Yay~!! Grades are out! And with that ends my University life (for a long time). I will be graduating with a 4.00 GPA on October 27, 2013 and will be receiving my diploma thereafter. My walking ceremony won't be until January 10, 2014. In the meantime to celebrate this occasion, I bought myself a new drawing tablet early to commemorate my upgrade from student to hopeful professional. WOO HOO~!!!
[Warning Huge Text Ahead]
After much research, I decided to get the Yiynova MSP19U+ rather than a Wacom Cintiq or a Bosto Kingtee tablet. The Yiynova MSP19U+ has not officially released yet to the public by Panda City, who is the US Distributor of the Yiynova product line but it is already available as listed in the website
. There have been numerous reviews of its predecessor: the Yiynova MSP19U that has made the product a popular alternative to the Wacom Cintiq. Frenden's review
as well as video footage from a gaming studio has convinced me to jump the bandwagon towards the Yiynova MSP19U after initially deciding to purchase the Wacom Cintiq 13HD.

[Instruction 1]
Transcribe the graduation post between "Yay~!! Grades are" and "professional. WOO HOO~!!!", inclusive.
The records below are unrelated to the graduation post.

[Excerpted data]
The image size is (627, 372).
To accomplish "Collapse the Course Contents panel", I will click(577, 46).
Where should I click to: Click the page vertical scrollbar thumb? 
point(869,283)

==

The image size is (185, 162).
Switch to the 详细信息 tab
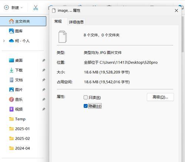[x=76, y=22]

[Instruction 2]
In the records, repeat word for word the lines between the line holding "Where should I" and the line holding "point(869,283)", inclusive.

[Task result 1]
Yay~!! Grades are out! And with that ends my University life (for a long time). I will be graduating with a 4.00 GPA on October 27, 2013 and will be receiving my diploma thereafter. My walking ceremony won't be until January 10, 2014. In the meantime to celebrate this occasion, I bought myself a new drawing tablet early to commemorate my upgrade from student to hopeful professional. WOO HOO~!!!

[Task result 2]
Where should I click to: Click the page vertical scrollbar thumb? 
point(869,283)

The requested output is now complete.